▸ **WHAT THE TASK ASKS**
Reproduce all items verbatim, from the line containing "Increase GPU P7 MHz with up arrow" down through the line containing "The height and width of the screenshot is (648, 973).".

▸ **SOURCE RECORDS**
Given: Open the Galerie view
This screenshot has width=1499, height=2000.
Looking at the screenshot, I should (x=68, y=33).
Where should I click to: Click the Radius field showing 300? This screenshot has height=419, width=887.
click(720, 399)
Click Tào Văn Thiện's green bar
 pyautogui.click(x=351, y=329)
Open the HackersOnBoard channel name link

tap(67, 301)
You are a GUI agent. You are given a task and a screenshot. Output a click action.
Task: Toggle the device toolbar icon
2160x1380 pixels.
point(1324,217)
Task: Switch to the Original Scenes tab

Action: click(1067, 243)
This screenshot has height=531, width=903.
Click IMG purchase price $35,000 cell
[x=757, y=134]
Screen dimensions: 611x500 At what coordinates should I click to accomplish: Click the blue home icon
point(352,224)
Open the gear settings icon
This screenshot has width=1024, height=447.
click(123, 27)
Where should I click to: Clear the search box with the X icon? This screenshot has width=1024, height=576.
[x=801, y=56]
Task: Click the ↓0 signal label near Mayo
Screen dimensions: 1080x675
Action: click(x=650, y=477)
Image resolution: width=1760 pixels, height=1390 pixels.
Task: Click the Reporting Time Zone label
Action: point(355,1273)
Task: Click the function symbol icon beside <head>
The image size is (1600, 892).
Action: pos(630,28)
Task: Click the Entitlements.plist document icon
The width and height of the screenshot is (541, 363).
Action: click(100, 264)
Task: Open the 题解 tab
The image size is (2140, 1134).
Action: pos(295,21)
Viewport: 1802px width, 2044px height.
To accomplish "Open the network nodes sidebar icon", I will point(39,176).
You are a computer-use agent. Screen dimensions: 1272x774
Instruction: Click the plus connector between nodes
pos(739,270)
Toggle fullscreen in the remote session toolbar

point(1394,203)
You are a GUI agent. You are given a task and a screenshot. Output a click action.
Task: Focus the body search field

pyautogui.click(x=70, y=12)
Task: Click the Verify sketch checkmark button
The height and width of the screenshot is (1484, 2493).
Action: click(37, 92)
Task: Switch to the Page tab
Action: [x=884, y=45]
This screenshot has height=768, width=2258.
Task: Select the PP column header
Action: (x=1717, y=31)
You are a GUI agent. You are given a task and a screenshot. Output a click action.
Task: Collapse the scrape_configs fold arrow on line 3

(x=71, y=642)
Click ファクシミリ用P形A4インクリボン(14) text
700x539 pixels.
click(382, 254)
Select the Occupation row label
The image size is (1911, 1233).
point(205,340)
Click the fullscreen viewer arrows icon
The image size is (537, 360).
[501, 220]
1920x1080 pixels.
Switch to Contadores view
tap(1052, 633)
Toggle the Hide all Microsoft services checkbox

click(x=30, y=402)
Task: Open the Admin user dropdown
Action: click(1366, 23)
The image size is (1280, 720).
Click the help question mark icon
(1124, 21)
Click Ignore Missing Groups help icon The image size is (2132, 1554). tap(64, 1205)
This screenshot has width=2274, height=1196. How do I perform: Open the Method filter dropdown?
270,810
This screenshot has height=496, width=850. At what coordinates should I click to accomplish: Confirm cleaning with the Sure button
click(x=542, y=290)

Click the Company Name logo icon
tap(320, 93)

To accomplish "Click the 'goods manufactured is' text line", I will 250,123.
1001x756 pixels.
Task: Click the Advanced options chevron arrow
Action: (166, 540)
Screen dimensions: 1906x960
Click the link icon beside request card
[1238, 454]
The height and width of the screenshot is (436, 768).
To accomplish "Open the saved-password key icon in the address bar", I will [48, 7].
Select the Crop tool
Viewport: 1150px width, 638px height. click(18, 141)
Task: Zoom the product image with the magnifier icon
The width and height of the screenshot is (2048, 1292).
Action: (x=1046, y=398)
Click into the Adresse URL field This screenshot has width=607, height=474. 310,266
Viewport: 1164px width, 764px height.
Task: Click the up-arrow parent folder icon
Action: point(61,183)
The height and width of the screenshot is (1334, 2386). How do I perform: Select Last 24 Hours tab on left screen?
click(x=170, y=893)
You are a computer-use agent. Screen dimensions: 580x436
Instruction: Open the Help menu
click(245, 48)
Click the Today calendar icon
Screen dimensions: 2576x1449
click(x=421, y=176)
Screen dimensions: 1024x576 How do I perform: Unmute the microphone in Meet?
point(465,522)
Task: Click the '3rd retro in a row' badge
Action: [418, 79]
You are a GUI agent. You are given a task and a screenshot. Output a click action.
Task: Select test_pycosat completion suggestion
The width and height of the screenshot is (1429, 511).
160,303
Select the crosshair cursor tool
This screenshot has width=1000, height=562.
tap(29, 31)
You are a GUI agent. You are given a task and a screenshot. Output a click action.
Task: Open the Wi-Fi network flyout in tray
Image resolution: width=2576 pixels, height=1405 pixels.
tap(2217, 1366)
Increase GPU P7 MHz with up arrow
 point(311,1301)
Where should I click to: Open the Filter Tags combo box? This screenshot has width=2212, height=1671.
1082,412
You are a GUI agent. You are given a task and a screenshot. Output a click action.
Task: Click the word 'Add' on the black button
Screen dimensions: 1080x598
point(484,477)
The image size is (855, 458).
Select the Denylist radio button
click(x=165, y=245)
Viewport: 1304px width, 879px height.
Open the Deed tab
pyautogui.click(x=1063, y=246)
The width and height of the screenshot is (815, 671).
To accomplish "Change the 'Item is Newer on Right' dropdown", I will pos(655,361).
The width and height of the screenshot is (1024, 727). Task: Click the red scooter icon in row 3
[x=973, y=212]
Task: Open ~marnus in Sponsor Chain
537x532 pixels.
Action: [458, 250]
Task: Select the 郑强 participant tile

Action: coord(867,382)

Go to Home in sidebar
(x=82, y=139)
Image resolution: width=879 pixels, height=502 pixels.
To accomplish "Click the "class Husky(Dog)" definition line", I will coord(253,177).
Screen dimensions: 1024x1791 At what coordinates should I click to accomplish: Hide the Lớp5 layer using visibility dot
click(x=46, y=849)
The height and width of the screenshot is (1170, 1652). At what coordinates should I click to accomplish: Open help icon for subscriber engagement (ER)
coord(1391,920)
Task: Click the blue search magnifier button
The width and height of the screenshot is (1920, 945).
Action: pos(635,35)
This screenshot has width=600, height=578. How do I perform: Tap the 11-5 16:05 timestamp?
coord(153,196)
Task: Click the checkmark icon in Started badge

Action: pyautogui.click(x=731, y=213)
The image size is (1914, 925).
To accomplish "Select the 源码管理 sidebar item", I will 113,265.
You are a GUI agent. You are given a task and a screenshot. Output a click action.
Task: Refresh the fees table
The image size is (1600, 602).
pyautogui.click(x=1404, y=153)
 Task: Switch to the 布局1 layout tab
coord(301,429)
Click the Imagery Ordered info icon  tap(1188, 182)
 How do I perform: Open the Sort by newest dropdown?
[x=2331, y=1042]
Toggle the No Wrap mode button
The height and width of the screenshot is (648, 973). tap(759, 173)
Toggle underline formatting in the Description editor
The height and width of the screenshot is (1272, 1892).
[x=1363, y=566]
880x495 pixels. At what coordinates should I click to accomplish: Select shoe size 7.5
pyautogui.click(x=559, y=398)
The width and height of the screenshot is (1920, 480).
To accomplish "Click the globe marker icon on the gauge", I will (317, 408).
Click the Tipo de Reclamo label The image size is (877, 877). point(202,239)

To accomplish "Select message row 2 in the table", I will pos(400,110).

▸ **RESULT FOR THIS TASK**
Increase GPU P7 MHz with up arrow
 point(311,1301)
Where should I click to: Open the Filter Tags combo box? This screenshot has width=2212, height=1671.
1082,412
You are a GUI agent. You are given a task and a screenshot. Output a click action.
Task: Click the word 'Add' on the black button
Screen dimensions: 1080x598
point(484,477)
The image size is (855, 458).
Select the Denylist radio button
click(x=165, y=245)
Viewport: 1304px width, 879px height.
Open the Deed tab
pyautogui.click(x=1063, y=246)
The width and height of the screenshot is (815, 671).
To accomplish "Change the 'Item is Newer on Right' dropdown", I will pos(655,361).
The width and height of the screenshot is (1024, 727). Task: Click the red scooter icon in row 3
[x=973, y=212]
Task: Open ~marnus in Sponsor Chain
537x532 pixels.
Action: [458, 250]
Task: Select the 郑强 participant tile

Action: coord(867,382)

Go to Home in sidebar
(x=82, y=139)
Image resolution: width=879 pixels, height=502 pixels.
To accomplish "Click the "class Husky(Dog)" definition line", I will coord(253,177).
Screen dimensions: 1024x1791 At what coordinates should I click to accomplish: Hide the Lớp5 layer using visibility dot
click(x=46, y=849)
The height and width of the screenshot is (1170, 1652). At what coordinates should I click to accomplish: Open help icon for subscriber engagement (ER)
coord(1391,920)
Task: Click the blue search magnifier button
The width and height of the screenshot is (1920, 945).
Action: pos(635,35)
This screenshot has width=600, height=578. How do I perform: Tap the 11-5 16:05 timestamp?
coord(153,196)
Task: Click the checkmark icon in Started badge

Action: pyautogui.click(x=731, y=213)
The image size is (1914, 925).
To accomplish "Select the 源码管理 sidebar item", I will 113,265.
You are a GUI agent. You are given a task and a screenshot. Output a click action.
Task: Refresh the fees table
The image size is (1600, 602).
pyautogui.click(x=1404, y=153)
 Task: Switch to the 布局1 layout tab
coord(301,429)
Click the Imagery Ordered info icon  tap(1188, 182)
 How do I perform: Open the Sort by newest dropdown?
[x=2331, y=1042]
Toggle the No Wrap mode button
The height and width of the screenshot is (648, 973). tap(759, 173)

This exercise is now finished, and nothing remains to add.